--- PROBLEM ---
With the first line as the start and the line containing "Given: Click the" as the end, write out every line of the records exactly.

[Stored data]
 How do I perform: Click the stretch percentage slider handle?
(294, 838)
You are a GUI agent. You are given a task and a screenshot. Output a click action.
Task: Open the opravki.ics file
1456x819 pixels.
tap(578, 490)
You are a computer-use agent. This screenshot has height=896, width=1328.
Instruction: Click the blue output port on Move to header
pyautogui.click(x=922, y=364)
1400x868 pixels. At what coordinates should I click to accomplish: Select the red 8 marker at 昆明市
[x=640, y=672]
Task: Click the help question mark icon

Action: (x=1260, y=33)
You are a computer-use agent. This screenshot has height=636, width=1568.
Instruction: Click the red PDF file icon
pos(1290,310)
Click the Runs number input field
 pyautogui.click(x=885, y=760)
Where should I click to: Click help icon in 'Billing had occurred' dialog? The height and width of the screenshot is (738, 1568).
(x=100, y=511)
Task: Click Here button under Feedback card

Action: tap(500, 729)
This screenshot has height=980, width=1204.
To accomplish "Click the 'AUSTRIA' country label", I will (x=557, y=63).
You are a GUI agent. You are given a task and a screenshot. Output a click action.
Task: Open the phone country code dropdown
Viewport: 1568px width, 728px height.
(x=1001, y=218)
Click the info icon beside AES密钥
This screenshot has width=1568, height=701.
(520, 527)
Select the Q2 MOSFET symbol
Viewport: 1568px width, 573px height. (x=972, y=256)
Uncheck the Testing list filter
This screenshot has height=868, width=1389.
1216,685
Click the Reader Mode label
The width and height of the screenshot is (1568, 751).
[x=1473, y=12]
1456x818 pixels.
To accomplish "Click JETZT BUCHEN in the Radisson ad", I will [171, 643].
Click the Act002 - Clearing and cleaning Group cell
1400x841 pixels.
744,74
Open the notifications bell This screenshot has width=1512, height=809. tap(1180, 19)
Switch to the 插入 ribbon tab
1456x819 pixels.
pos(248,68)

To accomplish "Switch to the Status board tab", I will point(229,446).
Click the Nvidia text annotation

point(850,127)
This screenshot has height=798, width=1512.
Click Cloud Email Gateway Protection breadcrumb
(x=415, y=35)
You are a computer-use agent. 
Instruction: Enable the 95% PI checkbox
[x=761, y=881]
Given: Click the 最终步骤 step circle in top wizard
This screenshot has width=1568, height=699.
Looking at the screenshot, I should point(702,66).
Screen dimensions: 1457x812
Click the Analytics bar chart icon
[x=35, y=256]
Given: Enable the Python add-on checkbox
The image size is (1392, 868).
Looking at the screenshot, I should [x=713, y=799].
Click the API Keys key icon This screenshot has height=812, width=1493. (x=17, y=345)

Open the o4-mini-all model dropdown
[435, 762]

--- TASK RESPONSE ---
 How do I perform: Click the stretch percentage slider handle?
(294, 838)
You are a GUI agent. You are given a task and a screenshot. Output a click action.
Task: Open the opravki.ics file
1456x819 pixels.
tap(578, 490)
You are a computer-use agent. This screenshot has height=896, width=1328.
Instruction: Click the blue output port on Move to header
pyautogui.click(x=922, y=364)
1400x868 pixels. At what coordinates should I click to accomplish: Select the red 8 marker at 昆明市
[x=640, y=672]
Task: Click the help question mark icon

Action: (x=1260, y=33)
You are a computer-use agent. This screenshot has height=636, width=1568.
Instruction: Click the red PDF file icon
pos(1290,310)
Click the Runs number input field
 pyautogui.click(x=885, y=760)
Where should I click to: Click help icon in 'Billing had occurred' dialog? The height and width of the screenshot is (738, 1568).
(x=100, y=511)
Task: Click Here button under Feedback card

Action: tap(500, 729)
This screenshot has height=980, width=1204.
To accomplish "Click the 'AUSTRIA' country label", I will (x=557, y=63).
You are a GUI agent. You are given a task and a screenshot. Output a click action.
Task: Open the phone country code dropdown
Viewport: 1568px width, 728px height.
(x=1001, y=218)
Click the info icon beside AES密钥
This screenshot has width=1568, height=701.
(520, 527)
Select the Q2 MOSFET symbol
Viewport: 1568px width, 573px height. (x=972, y=256)
Uncheck the Testing list filter
This screenshot has height=868, width=1389.
1216,685
Click the Reader Mode label
The width and height of the screenshot is (1568, 751).
[x=1473, y=12]
1456x818 pixels.
To accomplish "Click JETZT BUCHEN in the Radisson ad", I will [171, 643].
Click the Act002 - Clearing and cleaning Group cell
1400x841 pixels.
744,74
Open the notifications bell This screenshot has width=1512, height=809. tap(1180, 19)
Switch to the 插入 ribbon tab
1456x819 pixels.
pos(248,68)

To accomplish "Switch to the Status board tab", I will point(229,446).
Click the Nvidia text annotation

point(850,127)
This screenshot has height=798, width=1512.
Click Cloud Email Gateway Protection breadcrumb
(x=415, y=35)
You are a computer-use agent. 
Instruction: Enable the 95% PI checkbox
[x=761, y=881]
Given: Click the 最终步骤 step circle in top wizard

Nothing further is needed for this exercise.